ITPub博客

首页 > 数据库 > Oracle > 如何让Not in语句跑出与not exists相当的效率

如何让Not in语句跑出与not exists相当的效率

原创 Oracle 作者:oliseh 时间:2014-11-10 11:48:18 0 删除 编辑

 关于Not inNot exists的讨论由来已久,not exists在性能上要优于not in,一时间几乎所有包含not inselect语句都被要求替换成not exists,那么not in是否真的那么实力不济,让我们静下心来细细的品味一下。

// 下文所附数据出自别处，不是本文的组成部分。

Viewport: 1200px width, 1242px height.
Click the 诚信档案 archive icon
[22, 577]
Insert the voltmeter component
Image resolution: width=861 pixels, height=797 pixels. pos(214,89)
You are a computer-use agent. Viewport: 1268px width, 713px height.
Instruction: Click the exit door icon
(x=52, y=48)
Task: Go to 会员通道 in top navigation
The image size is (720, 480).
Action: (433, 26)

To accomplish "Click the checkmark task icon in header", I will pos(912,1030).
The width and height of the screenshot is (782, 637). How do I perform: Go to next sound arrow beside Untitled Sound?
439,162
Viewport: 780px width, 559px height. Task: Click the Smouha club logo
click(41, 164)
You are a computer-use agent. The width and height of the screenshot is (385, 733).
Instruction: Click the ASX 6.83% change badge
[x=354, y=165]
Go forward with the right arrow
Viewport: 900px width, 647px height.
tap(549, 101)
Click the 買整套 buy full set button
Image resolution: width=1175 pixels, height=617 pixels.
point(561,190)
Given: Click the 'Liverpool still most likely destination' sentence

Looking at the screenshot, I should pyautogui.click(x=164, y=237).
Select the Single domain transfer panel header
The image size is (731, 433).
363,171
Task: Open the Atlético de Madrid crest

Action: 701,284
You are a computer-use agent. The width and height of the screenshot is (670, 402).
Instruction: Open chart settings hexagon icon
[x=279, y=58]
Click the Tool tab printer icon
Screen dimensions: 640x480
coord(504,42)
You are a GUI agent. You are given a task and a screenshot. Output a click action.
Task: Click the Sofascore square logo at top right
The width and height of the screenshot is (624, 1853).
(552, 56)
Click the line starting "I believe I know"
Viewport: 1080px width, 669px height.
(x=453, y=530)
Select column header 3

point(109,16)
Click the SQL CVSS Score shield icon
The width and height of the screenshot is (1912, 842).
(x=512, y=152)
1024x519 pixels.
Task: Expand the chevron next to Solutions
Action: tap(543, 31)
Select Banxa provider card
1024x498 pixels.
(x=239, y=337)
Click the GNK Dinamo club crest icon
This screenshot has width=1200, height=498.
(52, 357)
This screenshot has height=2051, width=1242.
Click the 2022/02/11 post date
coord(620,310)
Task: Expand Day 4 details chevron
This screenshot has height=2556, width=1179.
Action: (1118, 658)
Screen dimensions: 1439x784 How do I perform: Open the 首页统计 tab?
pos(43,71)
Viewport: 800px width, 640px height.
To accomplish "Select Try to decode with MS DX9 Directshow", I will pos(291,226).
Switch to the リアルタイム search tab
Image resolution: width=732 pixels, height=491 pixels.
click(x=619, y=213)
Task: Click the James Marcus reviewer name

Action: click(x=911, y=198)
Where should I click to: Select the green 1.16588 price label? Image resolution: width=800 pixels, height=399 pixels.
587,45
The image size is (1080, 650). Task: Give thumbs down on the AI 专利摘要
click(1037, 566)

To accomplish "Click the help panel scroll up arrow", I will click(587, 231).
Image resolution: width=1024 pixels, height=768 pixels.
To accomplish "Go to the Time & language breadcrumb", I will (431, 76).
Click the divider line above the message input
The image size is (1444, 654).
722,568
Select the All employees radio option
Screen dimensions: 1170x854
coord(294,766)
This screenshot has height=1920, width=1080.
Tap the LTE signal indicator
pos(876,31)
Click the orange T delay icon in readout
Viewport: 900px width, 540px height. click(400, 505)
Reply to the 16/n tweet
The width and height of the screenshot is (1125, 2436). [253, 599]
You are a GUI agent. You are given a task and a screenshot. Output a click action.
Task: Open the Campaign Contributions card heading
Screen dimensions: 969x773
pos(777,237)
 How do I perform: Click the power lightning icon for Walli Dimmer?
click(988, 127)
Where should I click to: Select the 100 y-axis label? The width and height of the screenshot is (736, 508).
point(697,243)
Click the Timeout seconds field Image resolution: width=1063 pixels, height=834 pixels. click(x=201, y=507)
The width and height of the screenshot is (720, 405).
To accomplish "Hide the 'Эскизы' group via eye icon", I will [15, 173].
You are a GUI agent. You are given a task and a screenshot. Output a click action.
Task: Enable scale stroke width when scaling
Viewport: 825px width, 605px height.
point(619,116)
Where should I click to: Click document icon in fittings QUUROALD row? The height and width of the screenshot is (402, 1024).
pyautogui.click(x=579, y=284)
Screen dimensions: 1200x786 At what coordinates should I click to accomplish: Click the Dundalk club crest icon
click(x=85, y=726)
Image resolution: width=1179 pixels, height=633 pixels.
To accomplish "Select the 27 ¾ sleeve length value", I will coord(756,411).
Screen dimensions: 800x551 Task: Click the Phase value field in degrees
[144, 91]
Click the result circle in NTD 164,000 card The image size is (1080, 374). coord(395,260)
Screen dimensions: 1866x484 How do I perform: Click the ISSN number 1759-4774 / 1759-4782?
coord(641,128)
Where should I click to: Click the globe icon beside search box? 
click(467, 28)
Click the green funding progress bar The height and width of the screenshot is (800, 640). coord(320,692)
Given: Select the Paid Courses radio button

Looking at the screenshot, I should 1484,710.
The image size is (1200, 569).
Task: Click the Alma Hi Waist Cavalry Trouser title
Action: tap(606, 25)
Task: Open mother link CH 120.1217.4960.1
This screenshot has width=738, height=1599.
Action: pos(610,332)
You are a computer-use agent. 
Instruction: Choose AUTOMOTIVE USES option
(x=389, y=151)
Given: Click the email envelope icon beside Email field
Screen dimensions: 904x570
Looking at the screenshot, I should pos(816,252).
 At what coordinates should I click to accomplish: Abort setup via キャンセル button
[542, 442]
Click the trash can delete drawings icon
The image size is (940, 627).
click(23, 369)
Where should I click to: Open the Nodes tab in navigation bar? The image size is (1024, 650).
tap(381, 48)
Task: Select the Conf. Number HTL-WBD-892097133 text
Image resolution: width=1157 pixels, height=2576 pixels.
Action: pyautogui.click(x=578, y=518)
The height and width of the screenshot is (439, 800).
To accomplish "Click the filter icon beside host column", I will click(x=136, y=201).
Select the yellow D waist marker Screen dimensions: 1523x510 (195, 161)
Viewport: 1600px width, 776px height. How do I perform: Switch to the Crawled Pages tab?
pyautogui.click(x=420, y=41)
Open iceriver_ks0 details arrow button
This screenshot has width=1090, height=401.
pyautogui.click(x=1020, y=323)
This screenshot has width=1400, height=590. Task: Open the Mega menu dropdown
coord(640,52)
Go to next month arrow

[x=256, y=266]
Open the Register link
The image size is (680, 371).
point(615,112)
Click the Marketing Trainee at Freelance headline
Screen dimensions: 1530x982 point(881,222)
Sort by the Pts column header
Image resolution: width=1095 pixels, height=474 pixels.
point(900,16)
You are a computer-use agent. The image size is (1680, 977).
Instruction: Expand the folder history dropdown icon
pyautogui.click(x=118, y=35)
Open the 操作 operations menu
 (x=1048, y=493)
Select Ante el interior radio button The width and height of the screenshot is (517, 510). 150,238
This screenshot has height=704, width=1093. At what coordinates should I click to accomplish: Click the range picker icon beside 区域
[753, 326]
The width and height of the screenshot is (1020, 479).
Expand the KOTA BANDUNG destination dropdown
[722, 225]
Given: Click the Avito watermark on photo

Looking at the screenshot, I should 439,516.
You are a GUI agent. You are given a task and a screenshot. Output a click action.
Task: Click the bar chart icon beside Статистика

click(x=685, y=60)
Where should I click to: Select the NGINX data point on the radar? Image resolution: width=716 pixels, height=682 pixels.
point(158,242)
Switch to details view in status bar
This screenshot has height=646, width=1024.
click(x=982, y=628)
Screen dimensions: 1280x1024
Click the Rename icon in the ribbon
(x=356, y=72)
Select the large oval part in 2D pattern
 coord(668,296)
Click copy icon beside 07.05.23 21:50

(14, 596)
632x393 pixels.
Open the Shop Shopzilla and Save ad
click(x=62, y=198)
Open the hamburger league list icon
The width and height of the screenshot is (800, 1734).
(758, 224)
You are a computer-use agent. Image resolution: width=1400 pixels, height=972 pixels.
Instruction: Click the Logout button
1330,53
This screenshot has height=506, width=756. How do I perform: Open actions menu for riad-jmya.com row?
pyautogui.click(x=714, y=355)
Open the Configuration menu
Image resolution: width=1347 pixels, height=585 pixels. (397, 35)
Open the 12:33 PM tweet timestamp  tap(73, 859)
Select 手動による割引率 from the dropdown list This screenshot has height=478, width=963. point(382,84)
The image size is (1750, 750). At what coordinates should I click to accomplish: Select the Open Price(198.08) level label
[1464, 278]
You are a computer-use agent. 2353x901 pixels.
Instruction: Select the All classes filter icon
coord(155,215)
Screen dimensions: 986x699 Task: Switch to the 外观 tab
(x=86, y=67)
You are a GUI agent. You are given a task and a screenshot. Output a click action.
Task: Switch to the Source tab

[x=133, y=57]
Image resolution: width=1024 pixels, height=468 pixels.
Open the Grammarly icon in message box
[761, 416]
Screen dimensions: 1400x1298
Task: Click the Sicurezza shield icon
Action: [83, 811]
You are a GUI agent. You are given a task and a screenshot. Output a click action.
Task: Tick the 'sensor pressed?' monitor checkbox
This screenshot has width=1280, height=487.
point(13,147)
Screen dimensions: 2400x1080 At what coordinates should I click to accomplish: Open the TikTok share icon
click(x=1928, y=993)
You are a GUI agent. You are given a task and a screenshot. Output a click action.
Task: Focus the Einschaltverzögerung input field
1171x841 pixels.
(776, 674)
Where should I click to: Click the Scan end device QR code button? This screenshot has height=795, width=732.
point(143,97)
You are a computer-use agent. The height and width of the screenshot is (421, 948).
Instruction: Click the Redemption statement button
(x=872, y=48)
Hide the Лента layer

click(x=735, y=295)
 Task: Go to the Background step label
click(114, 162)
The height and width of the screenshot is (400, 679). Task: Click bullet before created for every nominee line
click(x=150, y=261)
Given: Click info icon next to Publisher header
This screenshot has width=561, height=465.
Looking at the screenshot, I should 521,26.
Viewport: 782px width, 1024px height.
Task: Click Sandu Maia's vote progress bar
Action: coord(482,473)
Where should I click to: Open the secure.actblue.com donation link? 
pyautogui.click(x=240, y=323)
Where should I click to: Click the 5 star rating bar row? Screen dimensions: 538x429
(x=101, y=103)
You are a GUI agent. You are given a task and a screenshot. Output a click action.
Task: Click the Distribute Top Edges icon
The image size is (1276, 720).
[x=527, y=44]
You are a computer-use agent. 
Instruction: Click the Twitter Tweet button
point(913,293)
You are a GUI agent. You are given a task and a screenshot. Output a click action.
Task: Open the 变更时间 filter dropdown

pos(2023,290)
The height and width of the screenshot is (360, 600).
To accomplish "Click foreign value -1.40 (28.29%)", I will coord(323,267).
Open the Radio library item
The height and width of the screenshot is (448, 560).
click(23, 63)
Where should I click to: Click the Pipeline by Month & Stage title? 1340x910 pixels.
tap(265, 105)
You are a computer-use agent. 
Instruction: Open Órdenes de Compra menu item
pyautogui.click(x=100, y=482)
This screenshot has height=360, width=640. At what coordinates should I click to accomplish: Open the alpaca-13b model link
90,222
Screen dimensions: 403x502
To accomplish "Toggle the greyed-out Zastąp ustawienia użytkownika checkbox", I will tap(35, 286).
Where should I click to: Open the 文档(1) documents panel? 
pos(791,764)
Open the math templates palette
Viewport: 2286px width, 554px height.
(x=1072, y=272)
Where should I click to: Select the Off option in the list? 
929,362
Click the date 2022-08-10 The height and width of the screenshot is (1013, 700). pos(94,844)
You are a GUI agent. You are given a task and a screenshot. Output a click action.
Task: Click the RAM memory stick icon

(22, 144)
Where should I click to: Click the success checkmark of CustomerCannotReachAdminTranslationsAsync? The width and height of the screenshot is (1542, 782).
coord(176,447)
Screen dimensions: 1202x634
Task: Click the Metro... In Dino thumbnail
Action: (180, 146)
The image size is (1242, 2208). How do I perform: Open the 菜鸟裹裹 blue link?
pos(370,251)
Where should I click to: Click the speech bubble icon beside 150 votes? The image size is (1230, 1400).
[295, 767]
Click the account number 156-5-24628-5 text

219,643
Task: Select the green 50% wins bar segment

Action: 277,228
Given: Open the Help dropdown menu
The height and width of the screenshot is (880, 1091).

 首先还是简要回顾一下与这个话题有关的基础知识,以select c1 from test1 where c1 not in (select c2 from test2)为例,语句的本义是将test1表中c1字段值取出,同时要求这个c1字段值不能和test2表中c2字段的任何值相等。这里强调一点,子查询select c2 from test2的结果中不能有null值(即c2字段不能有null值),否则整个查询不会返回任何值,如果不能保证这点,那么慎用not in,这属于基本概念不清。反观select c1 from test1 where not exists (select 1 from test2 where test2.c2=test1.c1),子查询中只比较non-null值,所以不存在这个问题。因此我们下面基于not in的讨论只适用于其子查询不会返回null值的情况。

#####先建立两张测试表

grant resource,connect,unlimited tablespace,select any dictionary to scott identified by abcd_1234;

 

sqlplus scott/abcd_1234

 

create table tabinner as select * from dba_objects where object_id is not null;

 

create table tabouter as select * from dba_objects where object_id is not null;

 

create index ind_tabinner on tabinner(object_id);

 

create index ind_tabouter on tabouter(object_id);

 

SQL> desc tabinner

 Name                                      Null?    Type

 ----------------------------------------- -------- ----------------------------

 OWNER                                              VARCHAR2(30)

 OBJECT_NAME                                        VARCHAR2(128)

 SUBOBJECT_NAME                                     VARCHAR2(30)

 OBJECT_ID                                          NUMBER

 DATA_OBJECT_ID                                     NUMBER

 OBJECT_TYPE                                        VARCHAR2(19)

 CREATED                                            DATE

 LAST_DDL_TIME                                      DATE

 TIMESTAMP                                          VARCHAR2(19)

 STATUS                                             VARCHAR2(7)

 TEMPORARY                                          VARCHAR2(1)

 GENERATED                                          VARCHAR2(1)

 SECONDARY                                          VARCHAR2(1)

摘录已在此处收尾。